Problem details :: With the line containing "一般工厂吸铁屑吸尘器用什么样的好? (122, 2071)" as the first line and the last line of the records as the final one, reproduce that range exactly.
━━━ Records supplied
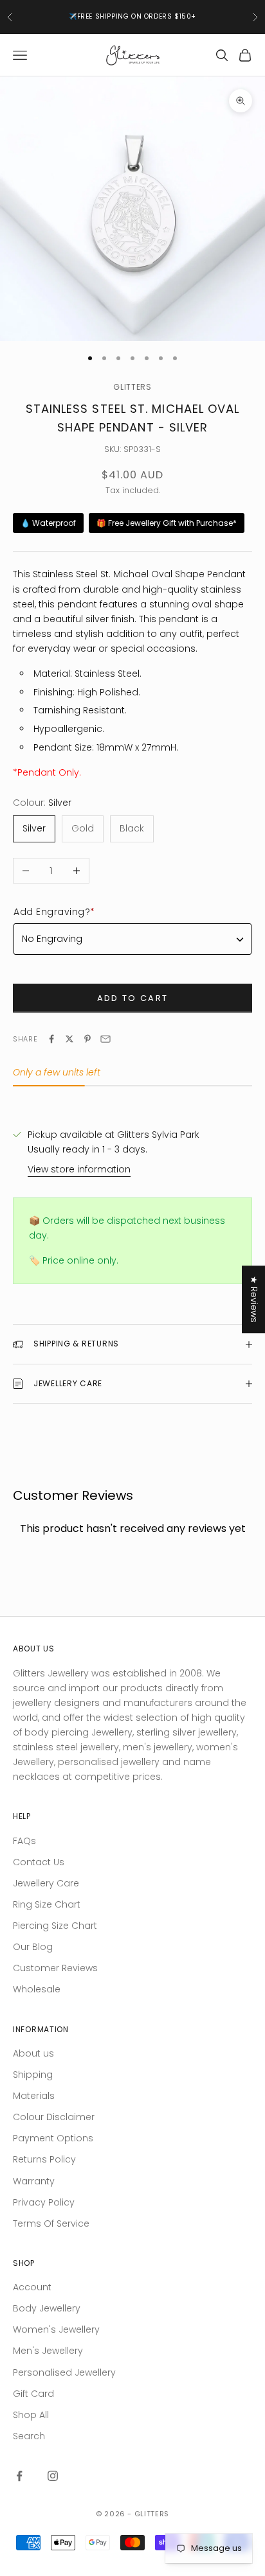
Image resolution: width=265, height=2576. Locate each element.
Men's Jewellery (48, 2350)
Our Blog (33, 1946)
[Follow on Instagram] (52, 2475)
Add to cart (133, 998)
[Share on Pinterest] (87, 1039)
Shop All (31, 2414)
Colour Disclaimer (54, 2116)
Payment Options (53, 2138)
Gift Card (33, 2393)
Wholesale (36, 1989)
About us (33, 2053)
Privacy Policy (44, 2202)
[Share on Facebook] (51, 1039)
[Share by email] (105, 1039)
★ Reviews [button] (254, 1299)
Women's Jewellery (56, 2329)
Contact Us (38, 1862)
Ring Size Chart (46, 1904)
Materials (34, 2095)
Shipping (33, 2074)
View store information (79, 1169)
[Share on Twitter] (69, 1039)
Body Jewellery (46, 2308)
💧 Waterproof (48, 523)
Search (29, 2436)
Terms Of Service (51, 2223)
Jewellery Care (46, 1883)
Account (32, 2287)
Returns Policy (44, 2159)
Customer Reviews (55, 1968)
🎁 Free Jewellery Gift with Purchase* (166, 523)
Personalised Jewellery (64, 2372)
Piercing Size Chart (55, 1925)
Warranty (34, 2181)
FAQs (24, 1840)
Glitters (132, 386)
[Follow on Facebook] (19, 2475)
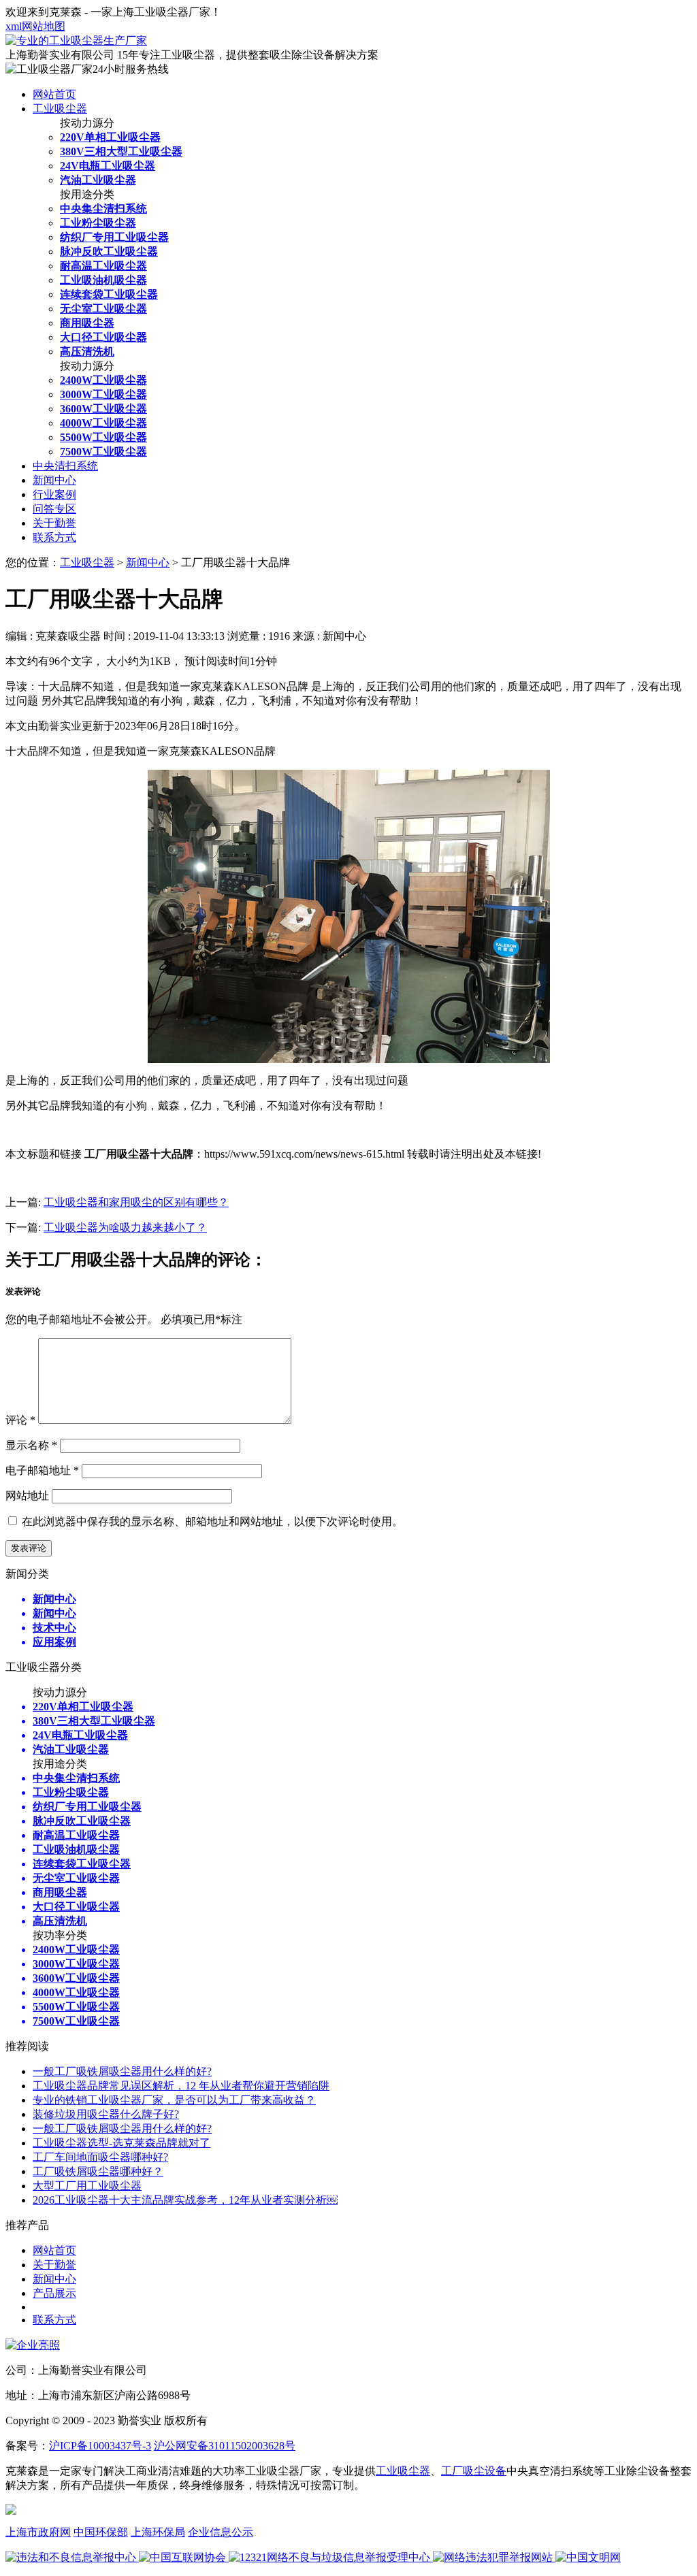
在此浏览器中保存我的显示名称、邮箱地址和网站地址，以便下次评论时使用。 (212, 1521)
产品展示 (54, 2293)
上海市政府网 (38, 2532)
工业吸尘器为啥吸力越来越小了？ (125, 1227)
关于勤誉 (54, 523)
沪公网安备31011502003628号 (224, 2445)
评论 (20, 1420)
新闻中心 (54, 480)
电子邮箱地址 (42, 1470)
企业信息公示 (220, 2532)
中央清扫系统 (65, 466)
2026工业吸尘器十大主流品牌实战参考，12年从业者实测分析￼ (185, 2200)
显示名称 (31, 1445)
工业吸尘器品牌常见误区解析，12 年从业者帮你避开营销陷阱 (181, 2085)
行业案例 (54, 494)
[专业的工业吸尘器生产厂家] (76, 40)
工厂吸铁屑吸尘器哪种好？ (98, 2171)
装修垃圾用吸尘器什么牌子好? (106, 2114)
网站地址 (27, 1495)
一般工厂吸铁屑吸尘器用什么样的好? (122, 2071)
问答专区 (54, 509)
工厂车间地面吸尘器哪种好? (100, 2157)
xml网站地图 (35, 26)
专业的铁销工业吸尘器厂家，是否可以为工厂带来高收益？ (174, 2100)
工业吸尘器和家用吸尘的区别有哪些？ (136, 1202)
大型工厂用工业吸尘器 (87, 2185)
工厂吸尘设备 (473, 2471)
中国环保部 (101, 2532)
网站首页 (54, 94)
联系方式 (54, 537)
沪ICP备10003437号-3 (100, 2445)
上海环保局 (158, 2532)
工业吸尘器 (60, 108)
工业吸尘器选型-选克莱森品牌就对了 (121, 2143)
━━━━━━
Exercise response ::
一般工厂吸铁屑吸尘器用什么样的好? (122, 2071)
问答专区 (54, 509)
工厂车间地面吸尘器哪种好? (100, 2157)
xml网站地图 (35, 26)
专业的铁销工业吸尘器厂家，是否可以为工厂带来高收益？ (174, 2100)
工业吸尘器和家用吸尘的区别有哪些？ (136, 1202)
大型工厂用工业吸尘器 (87, 2185)
工厂吸尘设备 (473, 2471)
中国环保部 (101, 2532)
网站首页 (54, 94)
联系方式 (54, 537)
沪ICP备10003437号-3 (100, 2445)
上海环保局 (158, 2532)
工业吸尘器 (60, 108)
工业吸尘器选型-选克莱森品牌就对了 (121, 2143)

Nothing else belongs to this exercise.